Methods. A secondary analysis of baseline data collected for the National Youth Smoking Cessation Survey (NYSCS) data set was conducted. The NYSCS collected national data on young adult (16 to 24) smoking patterns (N = 2,421) via telephone interviews conducted between 2003 and 2005. Eligibility criteria included having smoked 20+ cigarettes lifetime and 1+ cigarettes in the past month. Independent variables included implicit (i.e., number of smokers lived with, number of friends supporting quitting smoking) and explicit (‘allowed to smoke at residence’; ‘others allowed to smoke at residence’) social influences. Individual factors included demographics (i.e., sex, race, education level, age). Smoking attitudes ranged from 8 to 24 based on a 3-point scale include in the NYSCS survey.  Smoking status was assessed at the ordinal level ranging from 0 (no days smoked past 30) to 6 (daily smoking). GSEM was used to test the full path model with smoking attitude as the mediator to test for potential indirect as well as direct effects of social and individual factors on smoking status, the dependent variable.

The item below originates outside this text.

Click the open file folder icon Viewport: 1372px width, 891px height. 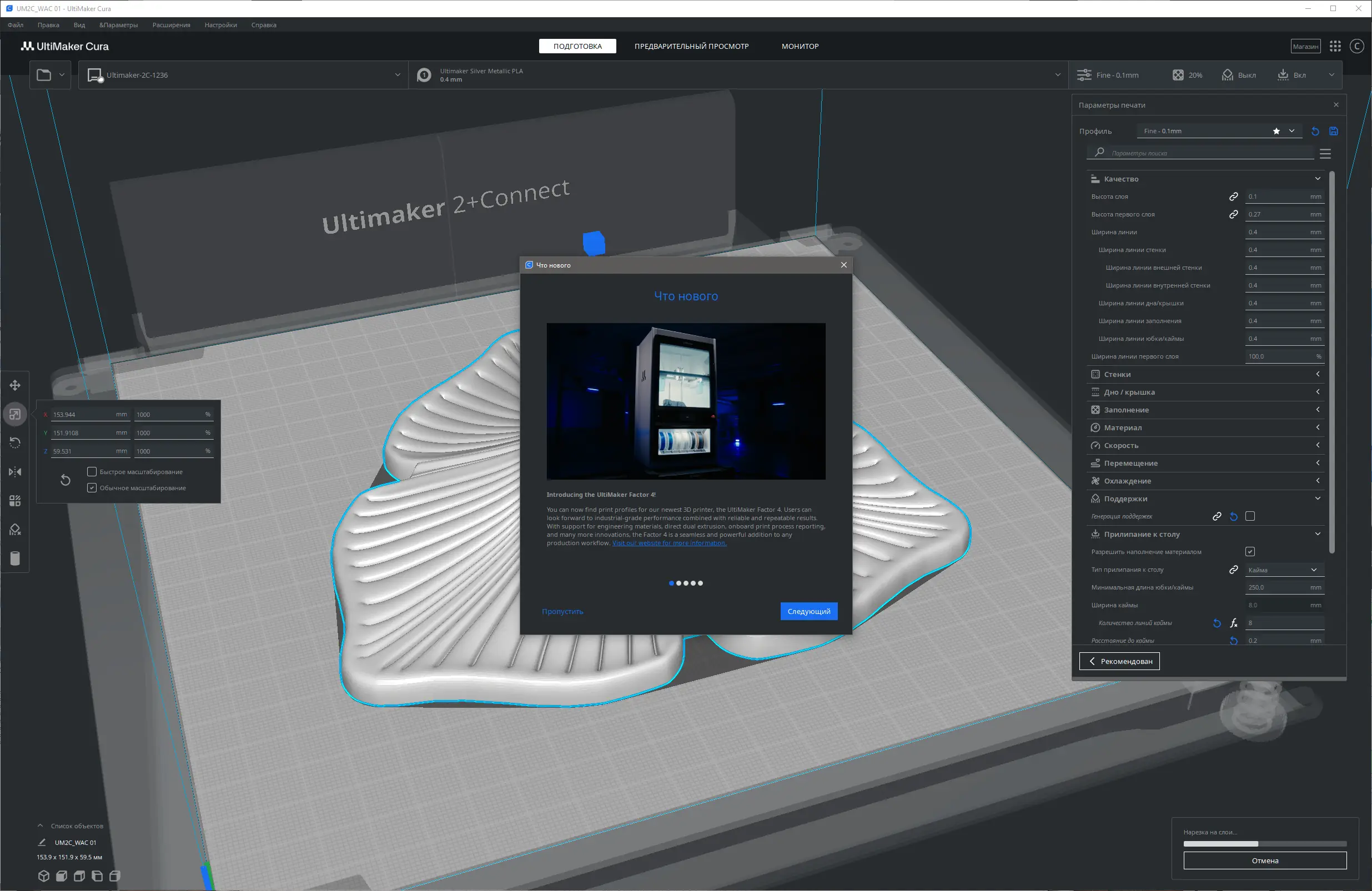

Results. Initial analyses revealed non-significant mediating effects. Consequently, the path model simplified to an ordinal logistic regression testing only direct effects. Marginal effects for this model revealed the strongest significant differences between daily smokers and all others, warranting further simplification to a binary logistic regression that yielded the following results: Being a daily smoker in adolescence/young adulthood was associated with higher odds of the number of smokers lived with (OR=1.24, p < .001) and being 18-20 (OR=2.40, p < .001) or 21-24 years old (OR=2.84, p < .001). Those not allowed to smoke at home (OR=.36, p < .001), African-American/Blacks (OR=.59, p < .001) or Hispanics (OR=.43, p < .001), and those with a college education (OR=.40, p < .001) had lower odds of daily smoking. Others smoking at residence and friends supportive of quitting as well as gender and individual smoking attitudes were non-significant.

Conclusion & Implications. Daily smoking is qualitatively different from less frequent and/or no smoking and is associated with some but not all social and individual influences assessed. The results imply working with parents to strengthen home smoking rules, starting prevention efforts before the age of 18, and targeting white youth would have the largest impact on reducing daily smoking.